Despite extraordinary advances in heart transplantation during the last decade, little work has been completed in effective long-term organ preservation storage during the time between donor and recipient. Based on U.S. transplantation data, approximately 3,000 are on the waiting list for possible heart transplants and less than half of these people will receive transplants. The shortage of quality transplant organs is a major problem, especially for recipients waiting for hearts. In addition, cardiovascular disease is the number one killer of people, obviously, leaving the heart from those deaths unfeasible for transplantation.

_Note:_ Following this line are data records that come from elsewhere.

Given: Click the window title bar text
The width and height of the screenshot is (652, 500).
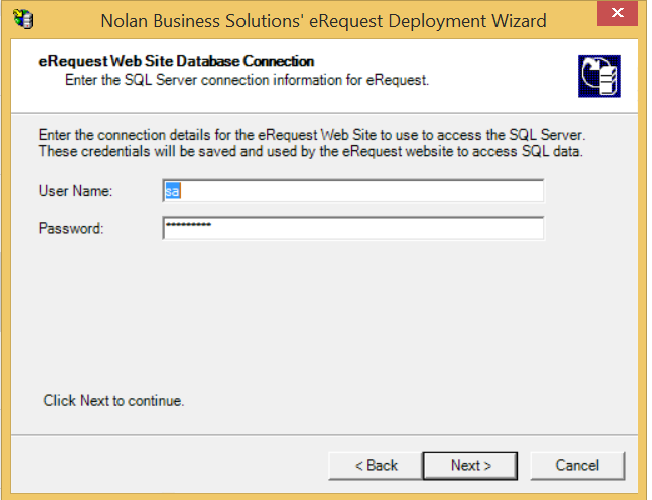Looking at the screenshot, I should [324, 20].
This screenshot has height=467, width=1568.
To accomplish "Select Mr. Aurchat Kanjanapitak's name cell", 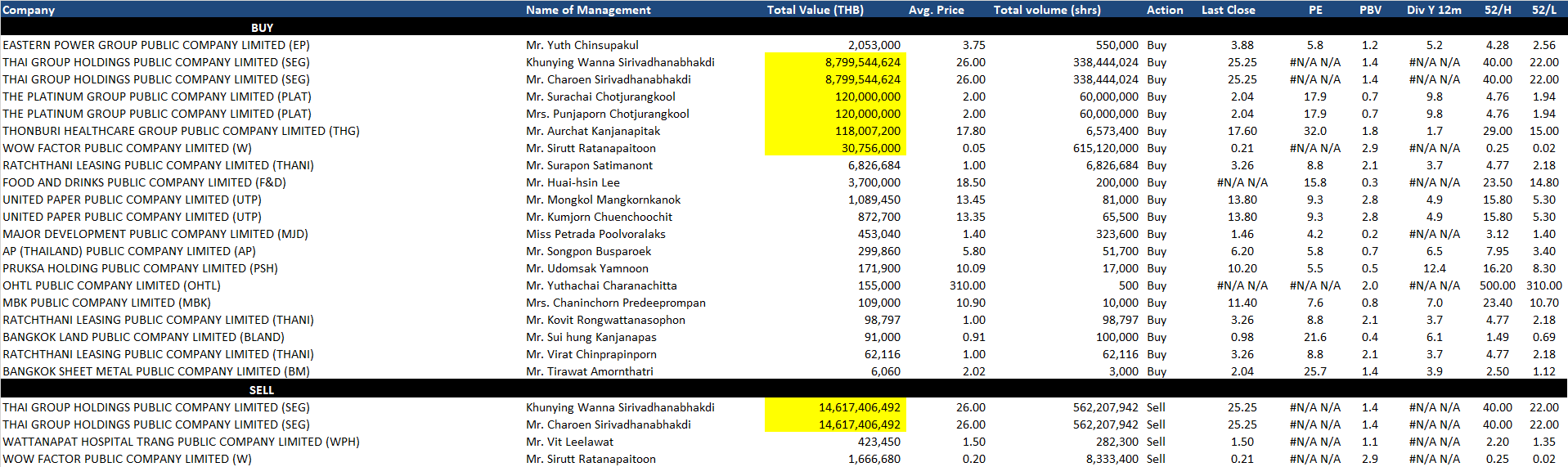I will [x=593, y=131].
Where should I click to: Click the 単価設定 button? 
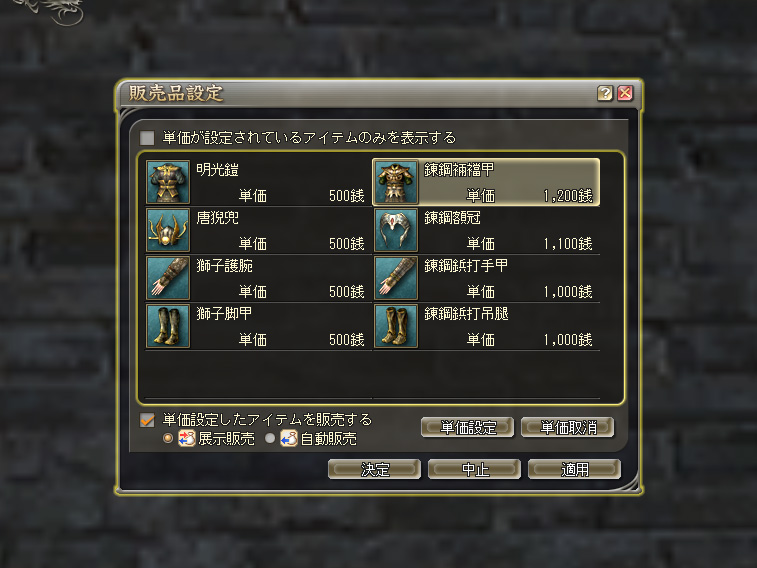coord(467,428)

The goal of this research was to develop and optimize a solution for long-term heart preservation suitable for transplantation. There are many factors that affect the tissue after removal. Cold preservation causes ischemia, which puts the tissue under extreme biochemical stress. A lack of O2 in the stored tissues causes a change from aerobic to anaerobic metabolism, which triggers ischemic injury. The negative affects caused by cold storage must be remedied by the storage solution. Supporting the L-arginine/NO/ONOO- pathway and maintaining a proper NO/ONOO- ratio is essential for keeping endothelial functional. The solution has to maintain the L-arginine/NO/ONOO- pathway during storage time and during transplantation.
This research elucidated the L-arginine/NO/ONOO- pathway during heart preservation and how the pathway changes with standard cold storage solutions (University of Wisconsin solution, Celsior solution, and Hepes buffer). The factors which can affect the L-arginine/NO/ONOO- pathway were examined (gender, eNOS co-factors and activators, and NO pre-cursors). The cardio-protective effects of adding L-arginine, NADH, sepiapterin, sildenafil, and BH4 were developed and evaluated utilizing nanomedical sensors for the detection and quantification of NO and ONOO-. Western blot analyses were utilized to give insight into the changes of eNOS expression in the stored cardiac grafts. This gave a clear understanding of the L-arginine/NO/ONOO- pathway in heart preservation.
The culmination of this research was to develop and optimize a solution for long-term cardiac preservation for transplantation. This optimal solution was created using Celsior solution with the addition of several compounds including: L-arginine, sepiapterin, and BH4. This new storage solution was able to maintain hemostasis in the L-arginine/NO/ONOO- pathway by the storage time beyond 10 hours, increasing the NO/ONOO- ratio and by supporting the eNOS enzyme activity in stored hearts.